Putin, so die Zeitung Večernje novosti aus Belgrad, werde den Gebietstausch »tolerieren« und das Rumpf-Kosovo anerkennen. Parallel dazu, so glaubt der regierungsnahe Belgrader Politikwissenschaftler Dragomir Anđelković, werde Moskau den Kampf der bosnischen Serbenrepublik für das Recht auf nationale Selbstbestimmung aktiver unterstützen.
Zwar habe der Westbalkan für die Großmächte derzeit keine Priorität. Die neuen Lösungsansätze im Kosovo-Krisenmanagement würden jedoch die gesamte Nachkriegsordnung in der Region auf den Prüfstand stellen. Ein möglicher Gebietsaustausch würde daher auch den Weg für eine Neuauflage des Dayton-Vertrages frei machen, der 1995 den Bosnienkrieg und damit die jugoslawischen Teilungskämpfe beendete.

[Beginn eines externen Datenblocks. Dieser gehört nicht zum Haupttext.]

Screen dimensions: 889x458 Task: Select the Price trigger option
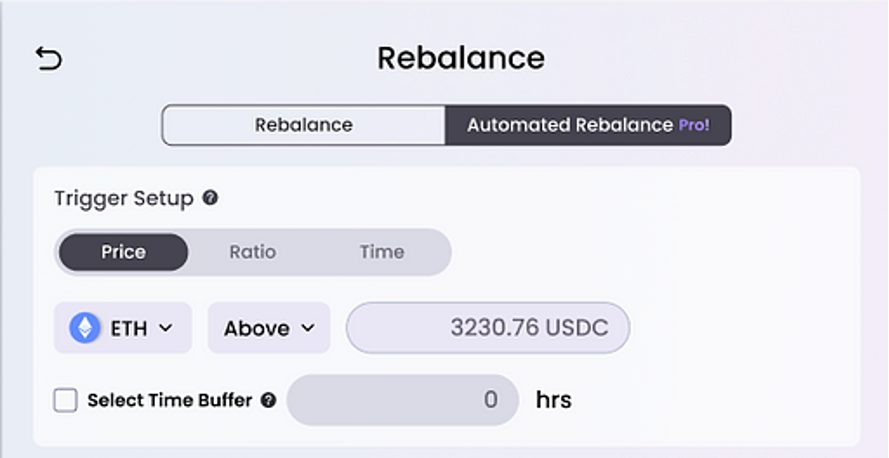pos(124,252)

Moskau, Belgrad und die bosnische Serbenrepublik werfen der EU und den USA seit geraumer Zeit selektiven Umgang mit dem Urtext vor. Der Hohe Repräsentant der internationalen Gemeinschaft, der über die Einhaltung des Vertrages wacht und dazu Entscheidungen demokratisch gewählter Politiker aller Ebenen kassieren kann, würde die Hegemoniebestrebungen der muslimischen Bosniaken und ihr Konzept eines straff zentralisierten Staates begünstigen.

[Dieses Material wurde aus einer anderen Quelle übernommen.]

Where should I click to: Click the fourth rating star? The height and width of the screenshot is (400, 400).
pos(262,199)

Das, so glaubt Anđelković, sei einer der Hauptgründe dafür, dass die anderen beiden Bevölkerungsgruppen - orthodoxe Serben und katholische Kroaten, die zusammen ca. 50 Prozent der Gesamtbevölkerung stellen - den Anschluss an die jeweiligen Mutterländer wollen und den Hohen Repräsentanten zunehmend als Besatzungsmacht wahrnehmen. Der Dayton-Vertrag, so auch der Politologe so Slavo Kukić aus Mostar, sei zu einer »Zwangsjacke mit drei Ärmeln« verkommen, von denen »jeder in eine andere Richtung zerrt.«
So drohte Dodik schon mehrmals mit einem Referendum zur Abspaltung der Republika Srpska. Und wedelte dabei mit den 90 Prozent von Ja-Stimmen bei einem Volksentscheid 2016, der den 9. Januar - den Tag, an dem die bosnischen Serben sich 1992 für unabhängig erklärten und damit den Bosnienkrieg lostraten - zum Staatsfeiertag in seinem Bereich macht. Zwar ist das Abspaltungsreferendum derzeit nicht auf Dodiks Agenda: Selbstbestimmung heiße nicht zwingend Selbstständigkeit. Dafür fordert er, sollte das Kosovo durch die Normalisierung der Beziehungen zu Serbien einen Sitz in der UNO bekommen, auch einen für die Republika Srpska.
Je schwächer und dezentralisierter der bosnische Gesamtstaat, desto größer Russlands Chancen für Einflussnahme, warnt der Politikwissenschaftler Nerzuk Ćurak aus Sarajevo. Moskau spiele in die Hände, dass der Westen in der Kosovo-Frage, die Putin mit Bosnien verlinken will, gespalten ist. Bundeskanzlerin Angela Merkel ist strikt gegen einen Gebietstausch, für die USA, so der republikanische Senator Ron Johnson, derzeit auf dem Westbalkan unterwegs, gäbe es keine »roten Linien«. Auch EU-Erweiterungskommissar Johannes Hahn schließt den Gebietstausch nicht aus, wenn dieser zu einem Normalisierungs-Abkommen führt. Voraussetzung für Serbiens EU-Beitritt, an dem langfristig Europas Einfluss auf dem Westbalkan abhängt.